Se em vez de relativizarmos episódios de racismo quotidiano – tentando justificar o injustificável – questionarmos o sistema que os produziu e continua a reproduzir?

Crónica 74
9 Junho 2022

Depois de ter dado ao mundo o tráfico transatlântico de seres humanos – que a narrativa dos saudosistas românticos insiste em apresentar como "novos mundos"–, Portugal continua a brindar-nos com doses generosas de 'inovação' racista.

Qual empreendedor que vai actualizando a oferta de acordo com as sensibilidades do mercado – agora tão humanizado que não se pode dizer nada –, o país continua a mostrar a sua “raça”.

“Não é o país inteiro, são algumas pessoas malformadas”, canso-me de ouvir e de ler, à medida que tento explicar que o problema começa justamente aí: na mania de pessoalizar o que é estrutural.

E, se em vez de relativizarmos episódios de racismo quotidiano – tentando justificar o injustificável –questionarmos o sistema que os produziu e continua a reproduzir?

Pensemos nisto: porque é que ocorre a um autarca (Antonino Sousa) recuperar uma tradição que tem por nome “Baile dos Pretos”, e se move ao ritmo de versos profundamente racistas?

Porque é que um município (Penafiel) entende que contestar uma celebração carregada de insultos como este “O Preto é o rei dos matos/Imperador de macacos/Não posso levar avante/Pretinho andar de Sapatos”,  é puritanismo e efeito do politicamente correcto?

Do mesmo modo, porque é que um futebolista português (Rafael Ramos), sob investigação no Brasil por injúria racial – na sequência de uma denúncia apresentada por outro jogador, a quem terá chamado de macaco –, alega que, em Portugal, esse “não é um comentário preconceituoso”? Pormaior: o mesmo futebolista começou por dizer que tudo não passou de um mal-entendido, negando o uso da palavra macaco. Então, porque é que em tribunal argumentou que desconhecia a conotação racista que “macaco” tinha no Brasil, escudando-se em pretensas diferenças culturais.

Mais: como pode um protagonista do desporto-rei desconhecer a coreografia de guinchos e esbracejares vinda das bancadas com o propósito de enxovalhar jogadores negros, equiparando-os a macacos? Vemo-la em Portugal e por todo o mundo, e, há cerca de oito anos, até tivemos um caso famoso de arremesso de uma banana contra o futebolista Dani Alves.

Aconteceu em Espanha, que, mesmo estando muito longe de ser um exemplo no combate anti-racista, não deixou a situação passar impunemente: o agressor racista começou por ser identificado e detido e acabou erradicado pelo próprio clube. Como seria em Portugal? Não precisamos de teorizar sobre o assunto, porque prática é coisa que não nos falta.
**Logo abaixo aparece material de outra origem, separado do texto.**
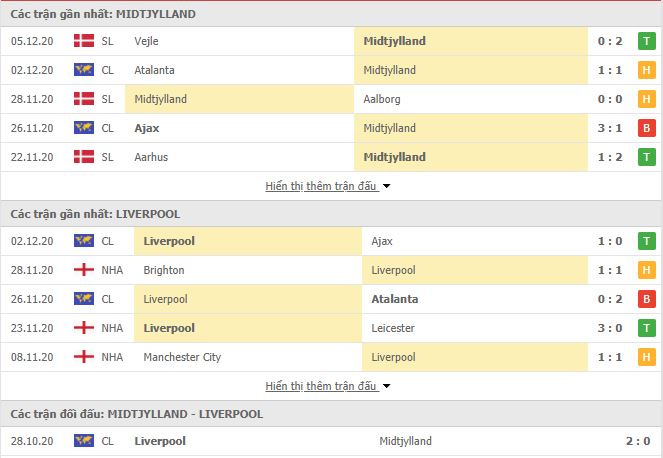The image size is (663, 458).
Task: Click 'Hiển thị thêm trận đấu' under Liverpool
Action: 321,386
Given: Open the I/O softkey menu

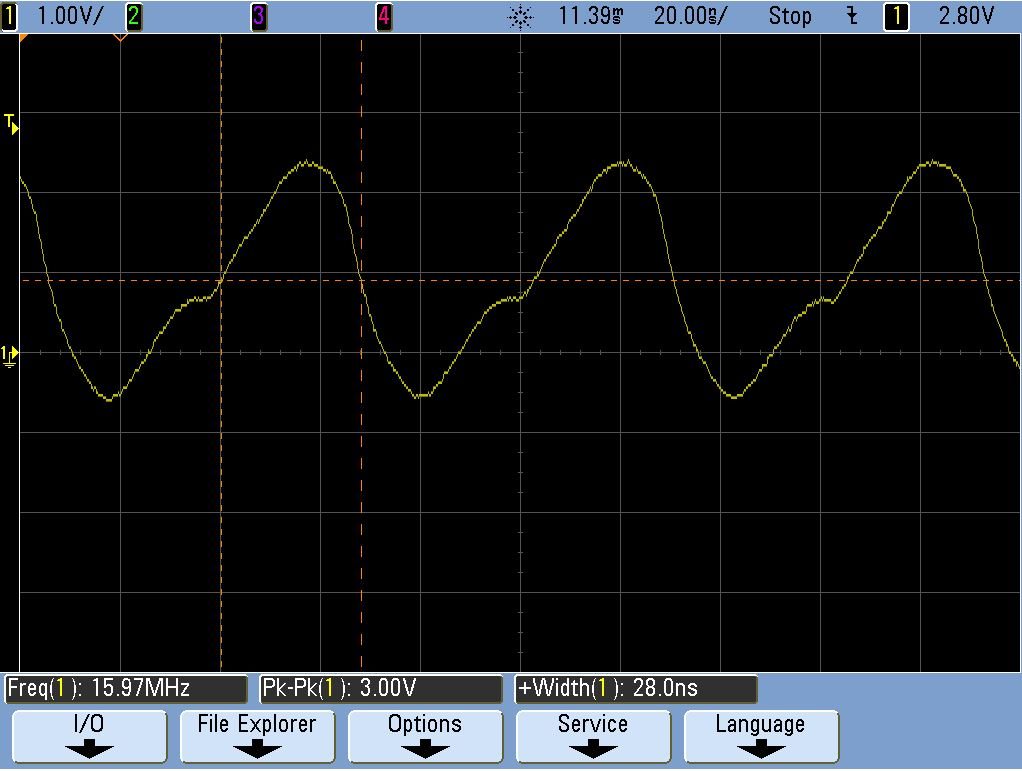Looking at the screenshot, I should tap(89, 736).
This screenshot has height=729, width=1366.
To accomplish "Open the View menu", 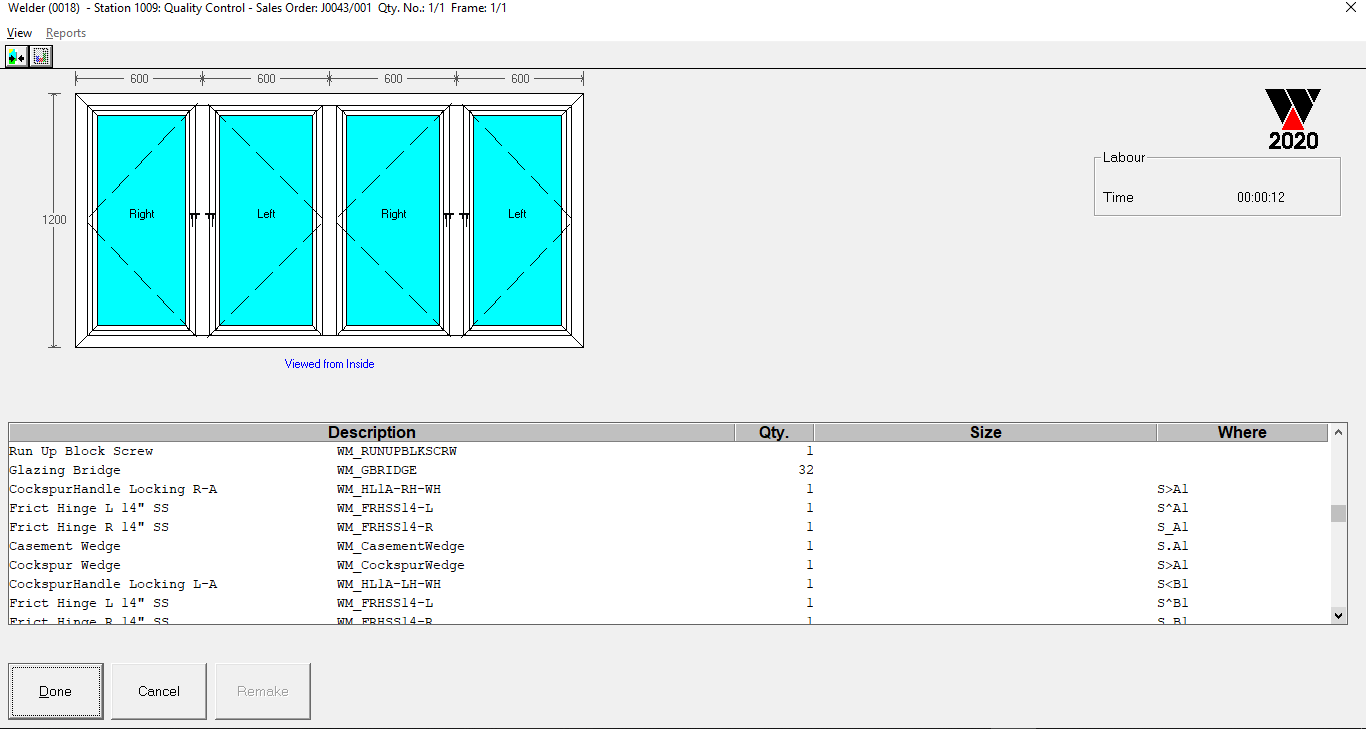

Note-se que nem mesmo o amplamente mediatizado caso Marega produziu qualquer mudança no sistema, que continua a satisfazer-se com umas mensagens de conteúdo anti-racista em algumas jornadas, uns pedidos de desculpa envergonhados de adeptos-agressores e alguns euros de admoestação aos clubes. Acrescente-se que o episódio só ganhou projecção porque o atleta – a despeito da insistência dos colegas para continuar em jogo –abandonou o relvado após mais de 70 minutos a ouvir insultos racistas, incluindo os clássicos sons e gestos de macacos.

Aconteceu em 2020, e poderia ter marcado um antes e depois no combate ao racismo nos recintos desportivos. Mas Portugal demonstrou, uma vez mais, que a estrutura racista que o sustenta está em boa forma.

Veja-se mais um caso: Cíntia Martins, futebolista negra de 14 anos, reagiu a insultos racistas provenientes da bancada e acabou expulsa, enquanto quem a chamou de macaca continuou a desfrutar do seu ódio, sem qualquer “marcação”.

Aparentemente, o árbitro não se apercebeu das agressões, vomitadas no início do ano, e assinaladas à margem do jogo porque o treinador da atleta as denunciou nas redes sociais.

Em cada um desses episódios, encontramos a normalização da violência racista, e a prática reiterada de desumanizar pessoas negras, equiparando-as a macacos. Tão enraizada em Portugal que já faltou mais para Rafael Ramos convocar a “tradição” de Penafiel em sua defesa. E tão enraizada que, em 2016, os ataques de inspiração símia dirigidos a Renato Sanches – na partida entre Benfica e Rio Ave –, não mereceram qualquer menção nos relatórios dos árbitros ou dos delegados da Liga.

Foi preciso um jornal divulgar imagens das agressões verbais para se iniciar uma investigação, encerrada um ano depois com o pagamento, pelo clube de Vila do Conde, de uma multa de pouco mais de 500 euros. Um valor que continua a render juros para a impunidade de grupo.

A autora escreve segundo o antigo acordo ortográfico.